Reportedly, the gesture takes place in a dark room lit by candlelight.
In an e-mailed statement, Dominguez says students were “aware from
the start of the class that (the gestures are) a requirement.” He says
that he has taught the class for 11 years without complaint.
“It was clearly outlined in the first class (just like any other
first day where professors go over the syllabus) that the final gesture
would be a ‘naked’ one and what we could expect that day,” Dominguez
says.
Dominguez says he makes this an assignment because nudity has been a core part of performance art since the mid-20th century.
“The core canvas for many performance artists has been, and continues
to be, the nude or naked body,” Dominguez says. “If students are to
learn about performance art as practitioners, this history of the medium
is crucial for them to experience.”
While the gestures are necessary to complete the course, getting
completely naked wasn’t the only way to pass. Students learn they can do
the gesture in a number of ways without having to remove their clothes.
“One can ‘be’ nude while being covered,” Jordan Crandall, chairman of the university’s visual art department, says via e-mail.
Crandall adds, “the ambiguity around the question of ‘nudity’ and
‘nakedness’ is intentional. It is intended to be provocative, to raise
issues. That is what performance art does.”
The final assignment has gained some negative attention from current students in the course.
However, Shanise Mok, a former student who took the course in 2012,
says the gesture allowed her to “challenge (herself) intellectually.”
“We were not ‘forced’ to do anything,” Mok says. “I was only…forced
to think about how I can take my own art to another level. We all had
the choice to drop or to find our own creative way to meet the nude or
naked prompt as artists should.”
Crandall says the class is an “extremely successful one” in the visual arts department.
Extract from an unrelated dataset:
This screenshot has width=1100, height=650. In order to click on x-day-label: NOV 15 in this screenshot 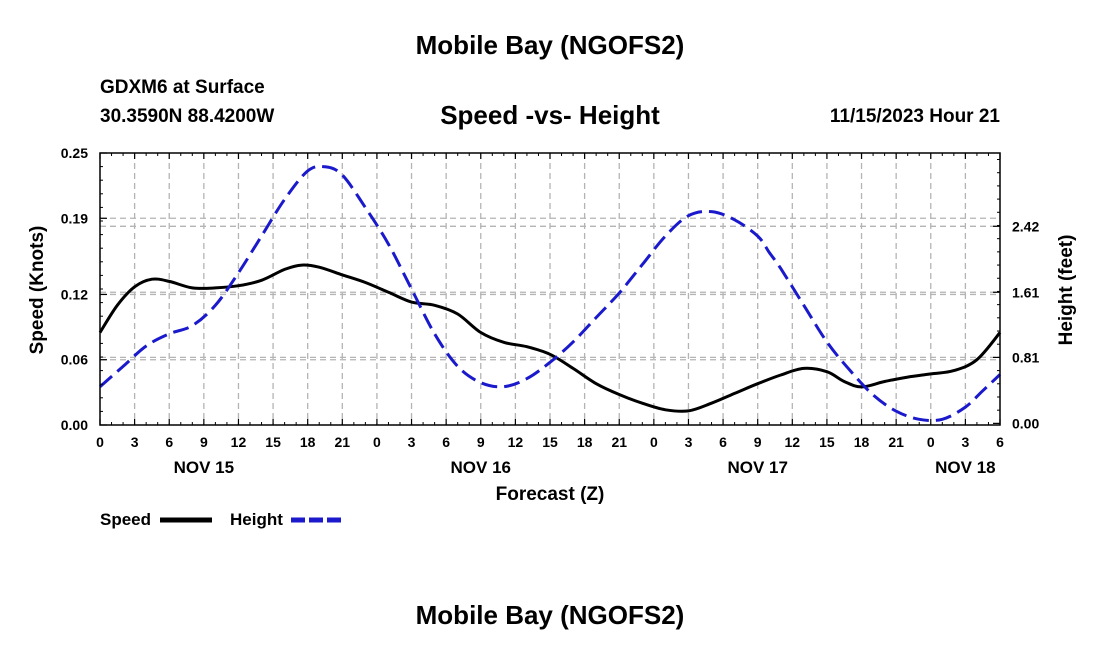, I will do `click(204, 468)`.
For students that feel uncomfortable with the assignment or feel the
gesture “will be too hard for them to do,” Dominguez says. But they can
drop the class since it’s not a degree requirement.
Dominguez adds, however, that he usually helps students throughout the assignment.
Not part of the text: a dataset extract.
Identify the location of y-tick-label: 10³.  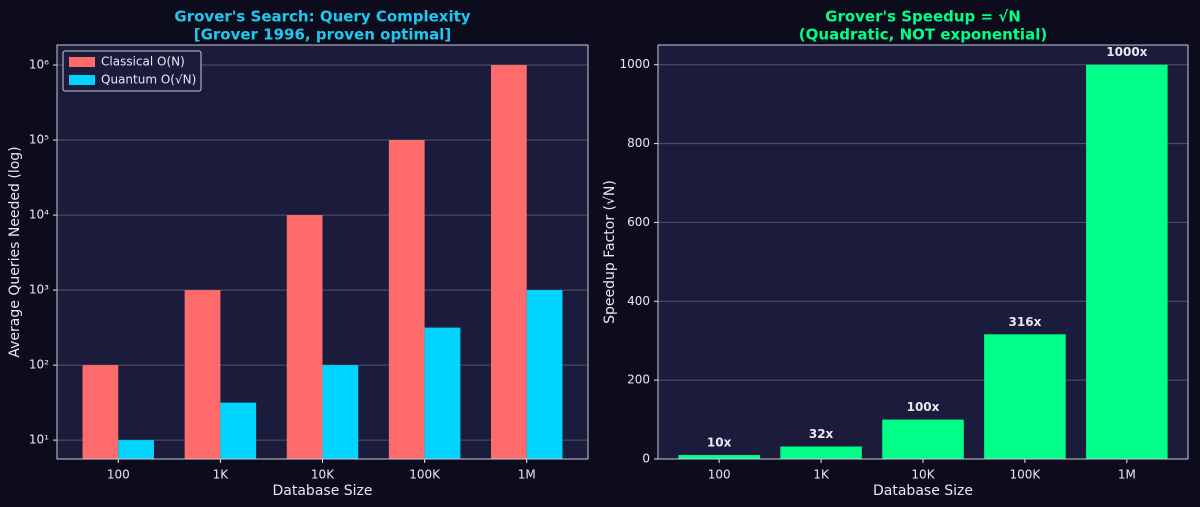
(39, 290).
“I have always been willing to work with students to help them
navigate the process, during my office hours and in the context of the
class,” Dominguez says. “Our advising team is also very willing to
discuss the options for doing the performance without having to be
actually nude or naked.”
While some students are against the gesture, Mok says she’s glad she
took the course and that her classmates and professor made it a
welcoming place.
“I personally feel strongly about making the human body an okay thing
to talk about,” Mok says. “We all have a body — nipples, butts and
pubic hair in all their glory — and it doesn’t need to be sexualized by
the news – which is why artists step in to desexualize it and turn the
human body into something we can love and appreciate as an art form.”